報道関係者各位
    プレスリリース
    2026年7月16日 09:30
    NPO JAPAN

    「空爆の村から、日本へ。」ミャンマーの迫害地域の若者に  安全に日本語を学べる学校と寮を、クラウドファンディングで支援

    2019年からミャンマーで日本語教育支援を続けるNPO JAPANは、政府軍による空爆や迫害を受ける地域の若者が、安全な環境で日本語を学べる日本語学校と寮の設立を目指すクラウドファンディングプロジェクトを6月20日より開始しています。

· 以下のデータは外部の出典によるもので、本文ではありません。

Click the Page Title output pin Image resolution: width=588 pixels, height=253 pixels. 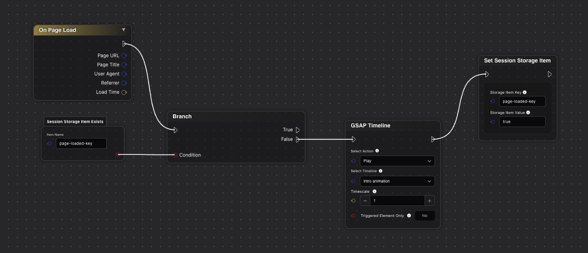point(124,65)
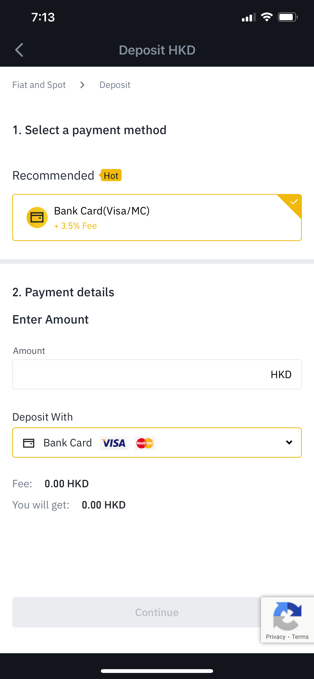The image size is (314, 679).
Task: Click the Visa logo icon
Action: pos(113,443)
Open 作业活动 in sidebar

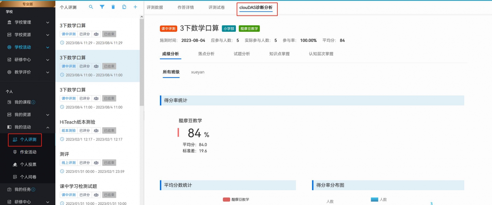point(28,152)
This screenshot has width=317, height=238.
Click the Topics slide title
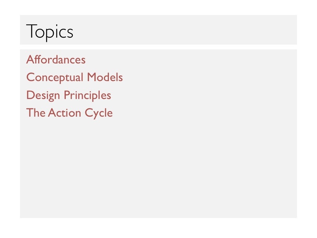(x=50, y=32)
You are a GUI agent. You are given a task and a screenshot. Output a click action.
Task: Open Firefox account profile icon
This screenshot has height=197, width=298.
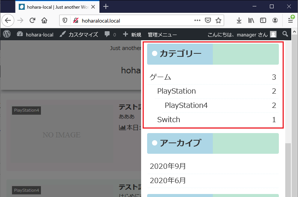275,21
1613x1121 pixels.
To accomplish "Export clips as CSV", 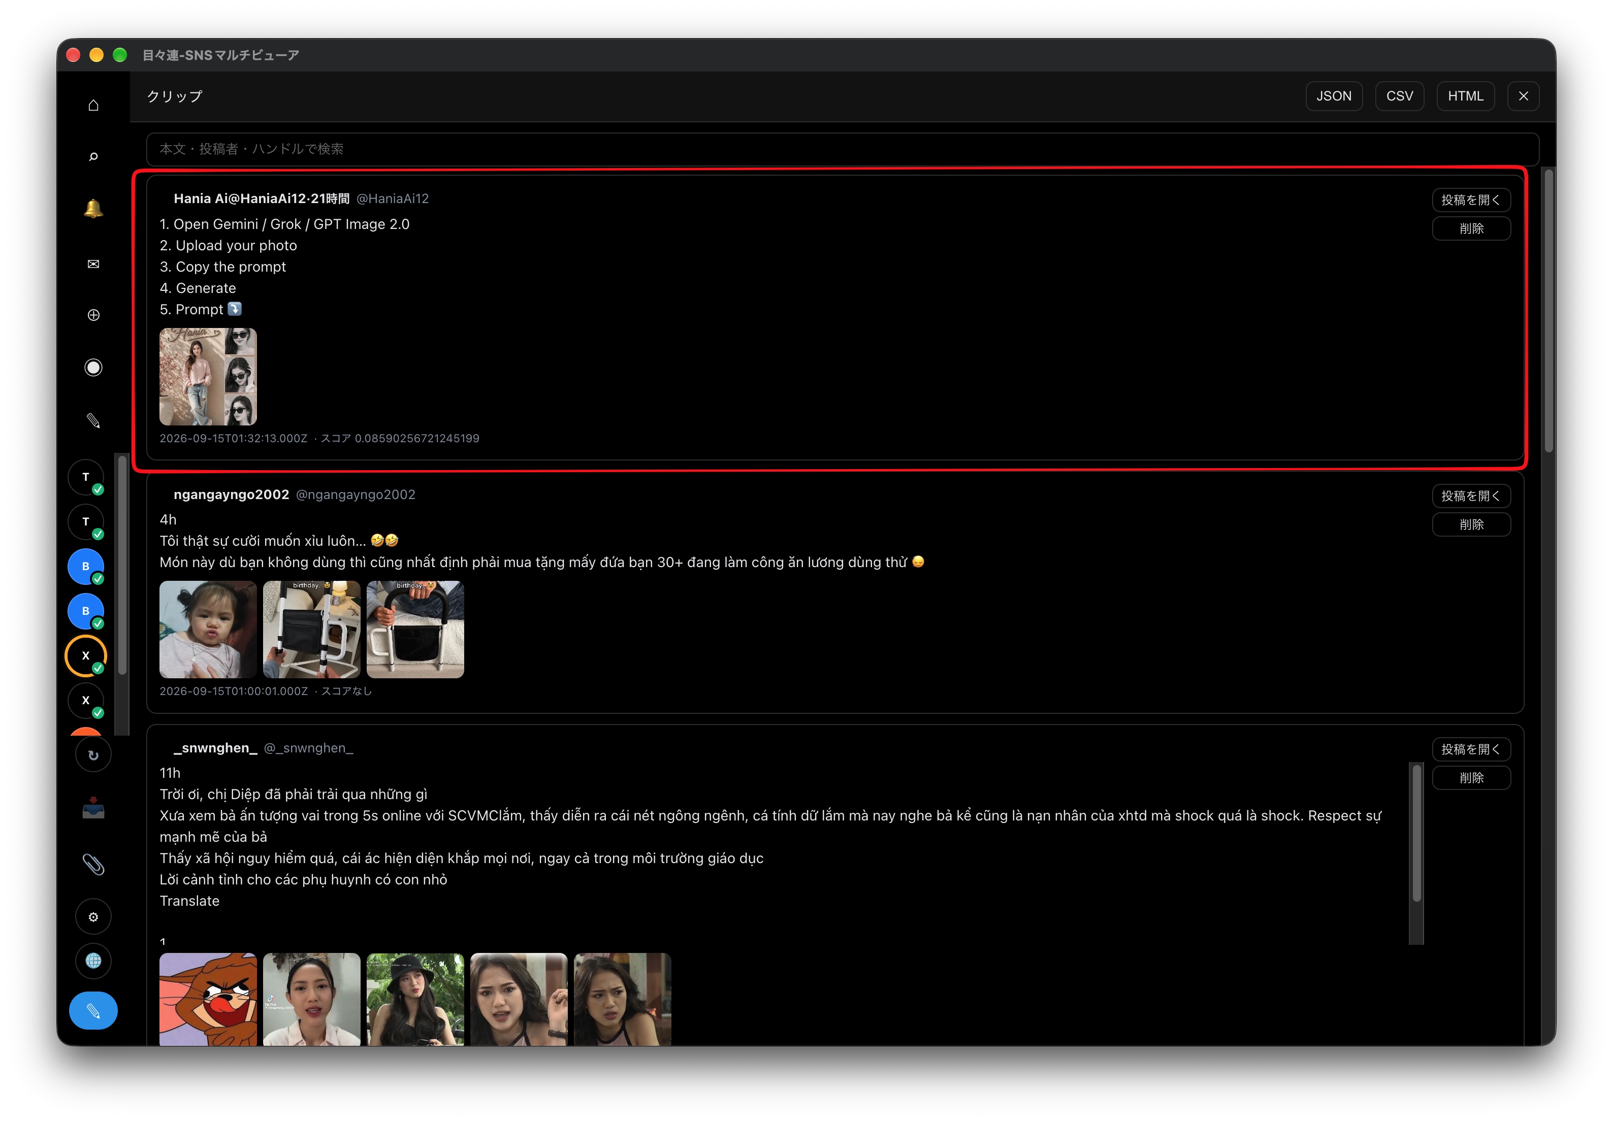I will tap(1399, 96).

    「空爆の村から、日本へ。」空爆や攻撃を受けている村の若者に日本語教育の場を届けるプロジェクト

    https://for-good.net/project/1003528


    焼かれた村

    焼かれた村


    2021年のクーデター以降、政府軍による攻撃を受ける地域では、日本語を学ぶ若者が増加しています。彼らの多くは難民申請に頼らず、日本語を習得して自らの力で日本での就労・自立を目指しています。NPO JAPANは、こうした若者が安全な環境で学べる場を提供することで、将来のミャンマーを担う人材の育成を支援します。



    ■プロジェクトのポイント

    1.軍から迫害を受ける地域の若者のための日本語学校と寮を作りたい

    2.ミャンマーで5年間の実務経験があり、このプロジェクトに協力いただける学校もあります

    3.候補地の街の環境や安全性は今年2月に現地調査してきました


    昨日まで空爆の音に怯えていた若者が、明日には日本語を学び、未来を描けるようになる。

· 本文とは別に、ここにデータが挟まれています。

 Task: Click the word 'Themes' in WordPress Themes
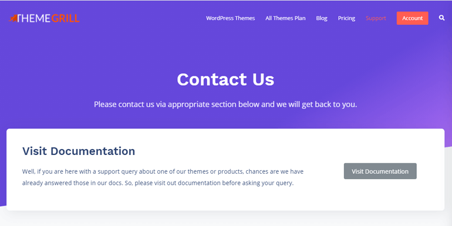pos(245,18)
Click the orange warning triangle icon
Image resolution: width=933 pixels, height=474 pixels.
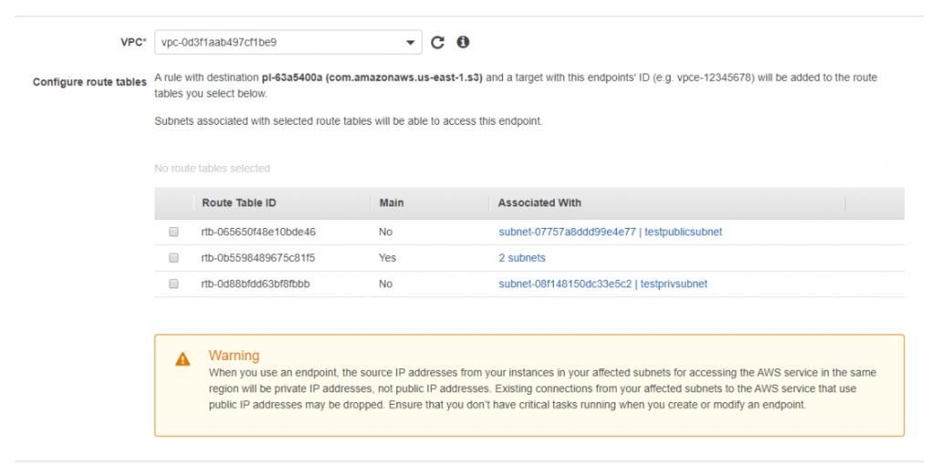point(183,360)
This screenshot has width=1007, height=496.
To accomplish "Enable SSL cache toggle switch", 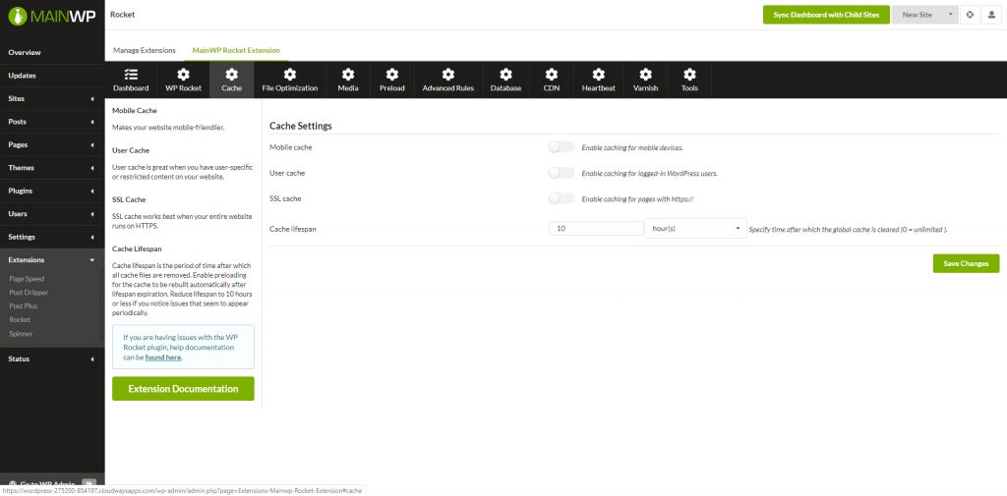I will click(x=561, y=198).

    そのための学びの場をつくり、日本で働く道へとつなげるプロジェクトです。


    日本語教育が人道支援になる

    日本語教育が人道支援になる


    ■発起人・高井邦彦よりコメント

    「私は三重県出身の68歳です。現役時代から青年海外協力隊の支援や日本ミャンマー友好協会などを通じて国際協力に関わってきました。その経験から、61歳のときに自分の会社を売却し、ミャンマーでの教育支援に専念する道を選びました。2018年の支援開始以来、これまでにヤンゴン市内の16校をサポートしてきました。これからも、ミャンマーの若者たちのために活動を続けていきます。

    しかし、2021年2月のクーデター以降、政府軍が国民や国土を空爆するという、日本では考えられない事態が続いています。『何かできることはないか』と考え、2023年にはヤンゴンの日本大使館にも相談しました。人道支援として2,000万円までの支援枠があると伺いましたが、『ミャンマー人NGOからの申請に限る』という条件がありました。

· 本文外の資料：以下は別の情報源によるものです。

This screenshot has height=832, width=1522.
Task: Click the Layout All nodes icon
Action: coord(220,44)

    そこでミャンマーのNGOに相談したところ、『政府軍から攻撃されている地域の住民を支援すると、その政府軍から危害が及ぶ可能性がある』という理由で、協力は難しいとの回答でした。

    その後、クラウドファンディングを通じた国際協力という方法を知り、『日本人が個人として静かに支援を続けることが、最も現実的だ』と考えるようになりました。

    空爆の下でも日本語を学びたいと願う若者たちがいます。彼らは難民申請に頼らず、日本語を学び、自らの実力で日本を目指しています。そんな若者たちを、私たちの手で守りたい。これからもミャンマーの人々のために活動を続けてまいりますので、皆様の応援とご協力を心よりお願い申し上げます。」

    (NPO JAPAN 発起人・高井邦彦)


    若者たちを救いたい

    若者たちを救いたい


    ■プロジェクトの背景

    ミャンマーではクーデター以降、インド・ラオス・タイに近い国境地帯が政府軍との戦闘地域となり、多くの住民がタイ側へ逃れて国際NGOの支援を受けています。

    しかし、国境から遠い内陸部の広大な地域には逃げ場がなく、戦闘に関わっていない住民も政府軍から一方的に迫害されています。

    こうした地域(サガイン州など)から多くの若者がヤンゴンなどの都市部に避難し、日本語を学ぶようになりました。一方で、まだ多くの若者はヤンゴンまで600~900kmも離れた農村に残り、政府軍の攻撃に怯えながら農業を続けています。村では、政府軍が近づくと見張り役が連絡し、住民が田畑から走って逃げる状況が続いています。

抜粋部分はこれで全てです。